• **OBJETIVO INDICADO A**: Pode converter num CSV de duas colunas, "texto" e "resposta", as entradas que vão da linha que contém "The height and" até à linha que contém "(x=241, y=13)", inclusive, com uma linha por entrada, cada campo entre aspas e as quebras de linha substituídas por espaços?

1975. Portugal é uma bomba prestes a explodir. A guerra civil espreita. Finais de junho, 89 pides fogem da prisão. «Os pides desceram p´la corda alegremente/ Os guardas andavam passeando em Alcoentre», ri-se na rádio a canção. «Nem mais um soldado para Angola!», gritam as paredes. «Ninguém há-de calar a voz da classe operária». Nem o MRPP, acrescentam os revisionistas. «Portugal é do povo, não é de Moscovo!», brada-se este mês na Fonte Luminosa. «Toda a Justiça é uma Justiça de classe», explica Marx. Em Santarém, Azinhaga, perto da estação de Mato de Miranda, parece que alguém avista os fugitivos. «A esquerda não esquece os tubarões que a torturaram/ Que merda!», continua indignada a canção na telefonia. Da taberna de Joaquim Jorge Duarte, o Diabo, em Pernes, uma guerrilha popular armada sai a dar caça aos pides. Vai alta a lua na mansão da morte. A «longa noite fascista» ainda não terminou. Nem a Justiça de classe. Isto é que vai uma crise!
(Leia a 1.ª parte desta crónica AQUI)
«P´lo caminho ia meditando nas reviravoltas da História. Os perseguidores de ontem eram os perseguidos de hoje. É evidente que tinha a certeza que aquela aventura nocturna de caçar pides, como acontece às dos gambozinos, terminaria sem qualquer resultado. Não obstante, talvez para me justificar, ocorria-me um poema do Brecht que fala da dialéctica do real e uso inadequado do nunca.
A coluna, seguindo pela EN3, oblíquou a certa altura à esquerda para S. Vicente do Paúl, com destino à estação ferroviária de Mato de Miranda, perto da Azinhaga, terra do escritor José Saramago, nesta altura ainda não nobelizado, pouco menos que obscuro poeta e director de jornal. Mais tarde, nos seus romances e crónicas, Mato de Miranda aparecerá como lugar donde parte para Lisboa um menino pobre de quem o mundo, um dia, vai ouvir falar.

• **OBJETIVO INDICADO B**: Pode prosseguir a crónica sobre a caça aos pides fugidos em 1975 a partir do ponto em que o excerto termina?

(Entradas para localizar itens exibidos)
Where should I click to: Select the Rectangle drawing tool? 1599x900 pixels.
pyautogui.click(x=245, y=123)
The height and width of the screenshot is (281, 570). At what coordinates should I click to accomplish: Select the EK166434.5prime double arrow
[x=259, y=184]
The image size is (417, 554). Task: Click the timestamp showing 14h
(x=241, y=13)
--
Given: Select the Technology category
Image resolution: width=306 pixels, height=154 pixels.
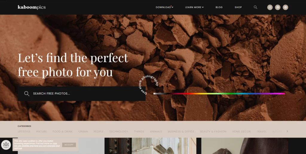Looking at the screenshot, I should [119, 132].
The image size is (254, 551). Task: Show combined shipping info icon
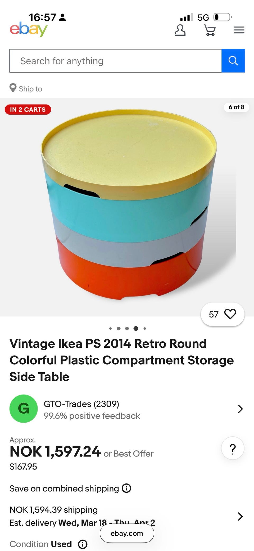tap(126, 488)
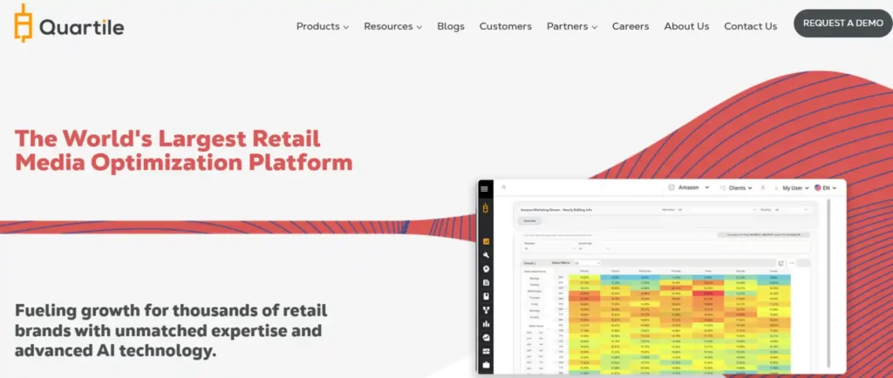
* * *
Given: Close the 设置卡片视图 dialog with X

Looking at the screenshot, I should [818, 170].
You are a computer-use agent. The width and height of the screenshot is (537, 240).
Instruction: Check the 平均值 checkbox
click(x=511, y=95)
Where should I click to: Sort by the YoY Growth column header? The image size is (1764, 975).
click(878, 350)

• **RESULTADO DA TAREFA A**:
texto,resposta
"The height and width of the screenshot is (281, 570). At what coordinates should I click to accomplish: Select the EK166434.5prime double arrow","[x=259, y=184]"
"The image size is (417, 554). Task: Click the timestamp showing 14h","(x=241, y=13)"

• **RESULTADO DA TAREFA B**:
À nossa passagem, com o ruído dos motores e falazar incessante dos homens, assoma às portas gente estremunhada. De quando em vez, no afã de descobrir pides pelo caminho, um ou outro elemento da guerrilha julga avistar suspeitos na penumbra dos alqueives por onde escorre um luaceiro pálido acirrando o canto dos grilos. Deslindado o falso alarme, retomamos a marcha com o Cabo a lançar-me olhares de preocupação, já ciente da embrulhada em que estava metido.
Ia alta a lua. A descer, por uma estrada rodeada d´azinheiras e murta, chegamos à passagem de nível de Mato de Miranda. Cinquenta metros para norte, estava a estação alumiada por uma luz mortiça, reflectida nos rails metálicos, frios. À espalda, as casas brancas da povoação adormecida. Ao redor, a folhagem dura das laranjeiras coberta duma poalha luminosa. Em frente, do outro lado da linha, resguardados do talude saibrento por um muro baixo, caiado, quintais de ervagem alta e árvores sombrias, recortadas num céu muito nítido, calmo.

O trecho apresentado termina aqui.